• _DATASET EXCERPTS_:
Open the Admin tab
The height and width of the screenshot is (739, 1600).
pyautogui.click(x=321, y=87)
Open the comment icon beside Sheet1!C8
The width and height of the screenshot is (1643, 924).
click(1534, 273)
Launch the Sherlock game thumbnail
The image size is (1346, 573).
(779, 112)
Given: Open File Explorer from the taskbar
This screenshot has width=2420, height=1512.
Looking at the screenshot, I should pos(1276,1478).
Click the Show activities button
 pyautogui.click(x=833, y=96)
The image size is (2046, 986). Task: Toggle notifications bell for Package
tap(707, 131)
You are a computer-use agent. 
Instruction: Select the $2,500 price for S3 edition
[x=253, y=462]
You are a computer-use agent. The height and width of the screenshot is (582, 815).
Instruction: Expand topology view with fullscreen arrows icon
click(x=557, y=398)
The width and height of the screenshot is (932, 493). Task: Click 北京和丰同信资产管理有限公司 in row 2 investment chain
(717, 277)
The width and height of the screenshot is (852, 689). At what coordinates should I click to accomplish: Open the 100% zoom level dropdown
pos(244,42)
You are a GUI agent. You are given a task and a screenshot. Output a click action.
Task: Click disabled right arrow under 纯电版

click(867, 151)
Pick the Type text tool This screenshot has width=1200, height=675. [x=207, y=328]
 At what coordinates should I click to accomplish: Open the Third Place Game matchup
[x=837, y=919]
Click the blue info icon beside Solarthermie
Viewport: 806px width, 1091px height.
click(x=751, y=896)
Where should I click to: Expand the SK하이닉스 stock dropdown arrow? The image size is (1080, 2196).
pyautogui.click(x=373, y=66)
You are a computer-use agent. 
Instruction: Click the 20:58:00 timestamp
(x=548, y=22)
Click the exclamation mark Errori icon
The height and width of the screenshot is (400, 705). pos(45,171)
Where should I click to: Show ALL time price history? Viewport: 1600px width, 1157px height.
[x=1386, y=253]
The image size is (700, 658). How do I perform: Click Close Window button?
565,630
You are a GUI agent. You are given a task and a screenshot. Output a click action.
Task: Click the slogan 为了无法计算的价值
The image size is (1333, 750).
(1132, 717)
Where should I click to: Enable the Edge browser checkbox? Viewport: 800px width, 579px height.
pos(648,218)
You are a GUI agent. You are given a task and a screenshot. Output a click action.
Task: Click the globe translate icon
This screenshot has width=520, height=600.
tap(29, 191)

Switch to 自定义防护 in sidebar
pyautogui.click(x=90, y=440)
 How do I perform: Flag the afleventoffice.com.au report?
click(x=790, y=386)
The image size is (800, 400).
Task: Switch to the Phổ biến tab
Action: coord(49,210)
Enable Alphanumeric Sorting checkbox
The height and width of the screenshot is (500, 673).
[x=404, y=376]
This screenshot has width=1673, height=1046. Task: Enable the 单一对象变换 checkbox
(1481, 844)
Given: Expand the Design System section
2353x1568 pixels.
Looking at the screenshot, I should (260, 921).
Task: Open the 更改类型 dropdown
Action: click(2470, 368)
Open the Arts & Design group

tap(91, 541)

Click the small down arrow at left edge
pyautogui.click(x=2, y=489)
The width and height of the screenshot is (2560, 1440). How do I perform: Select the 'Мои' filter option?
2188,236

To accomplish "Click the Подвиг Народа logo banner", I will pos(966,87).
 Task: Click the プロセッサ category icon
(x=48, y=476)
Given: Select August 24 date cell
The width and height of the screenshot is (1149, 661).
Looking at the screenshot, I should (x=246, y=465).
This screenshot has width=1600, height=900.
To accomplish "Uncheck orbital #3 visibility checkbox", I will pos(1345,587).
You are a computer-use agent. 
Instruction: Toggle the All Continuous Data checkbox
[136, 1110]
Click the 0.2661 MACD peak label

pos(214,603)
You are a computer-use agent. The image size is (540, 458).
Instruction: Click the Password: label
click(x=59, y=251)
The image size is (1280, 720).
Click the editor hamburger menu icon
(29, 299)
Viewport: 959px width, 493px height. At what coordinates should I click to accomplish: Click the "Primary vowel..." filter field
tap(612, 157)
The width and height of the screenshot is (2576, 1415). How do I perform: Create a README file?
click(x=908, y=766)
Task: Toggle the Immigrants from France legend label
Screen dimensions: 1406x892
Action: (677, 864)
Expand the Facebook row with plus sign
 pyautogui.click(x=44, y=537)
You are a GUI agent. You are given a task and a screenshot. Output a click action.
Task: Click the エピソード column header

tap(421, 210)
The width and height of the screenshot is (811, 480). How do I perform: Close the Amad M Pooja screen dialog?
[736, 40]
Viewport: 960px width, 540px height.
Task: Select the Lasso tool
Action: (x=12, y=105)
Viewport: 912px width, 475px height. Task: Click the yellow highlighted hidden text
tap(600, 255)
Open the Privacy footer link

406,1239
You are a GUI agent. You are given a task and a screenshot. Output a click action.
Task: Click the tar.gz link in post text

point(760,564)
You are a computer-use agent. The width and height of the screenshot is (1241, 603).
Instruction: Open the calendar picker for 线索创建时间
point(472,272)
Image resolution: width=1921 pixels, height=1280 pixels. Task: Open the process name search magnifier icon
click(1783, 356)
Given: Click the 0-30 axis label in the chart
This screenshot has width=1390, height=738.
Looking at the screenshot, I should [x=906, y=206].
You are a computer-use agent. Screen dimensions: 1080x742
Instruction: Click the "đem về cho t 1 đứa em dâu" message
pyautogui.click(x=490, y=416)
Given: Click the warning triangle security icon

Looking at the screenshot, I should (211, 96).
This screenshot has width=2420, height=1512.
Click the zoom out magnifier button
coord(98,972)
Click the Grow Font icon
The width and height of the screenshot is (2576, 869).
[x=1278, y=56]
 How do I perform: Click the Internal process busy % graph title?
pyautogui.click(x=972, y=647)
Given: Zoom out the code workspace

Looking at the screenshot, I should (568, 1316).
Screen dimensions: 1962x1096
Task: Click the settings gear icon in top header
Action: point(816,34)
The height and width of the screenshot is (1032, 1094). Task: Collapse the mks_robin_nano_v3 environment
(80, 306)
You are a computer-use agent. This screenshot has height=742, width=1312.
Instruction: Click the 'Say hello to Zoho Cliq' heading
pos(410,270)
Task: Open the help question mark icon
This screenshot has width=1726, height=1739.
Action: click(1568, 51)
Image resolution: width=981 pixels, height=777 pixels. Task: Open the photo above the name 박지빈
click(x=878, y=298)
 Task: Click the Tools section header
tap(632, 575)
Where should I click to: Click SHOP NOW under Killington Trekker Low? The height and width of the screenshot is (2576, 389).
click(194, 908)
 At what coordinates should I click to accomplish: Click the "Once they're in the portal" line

• _WHAT THE TASK REQUIRES_:
Copy out every line of the entries above that contains the string "Where". Case counts.

• _WORKED SOLUTION_:
Where should I click to: Expand the SK하이닉스 stock dropdown arrow? The image size is (1080, 2196).
Where should I click to: Show ALL time price history? Viewport: 1600px width, 1157px height.
Where should I click to: Enable the Edge browser checkbox? Viewport: 800px width, 579px height.
Where should I click to: Click SHOP NOW under Killington Trekker Low? The height and width of the screenshot is (2576, 389).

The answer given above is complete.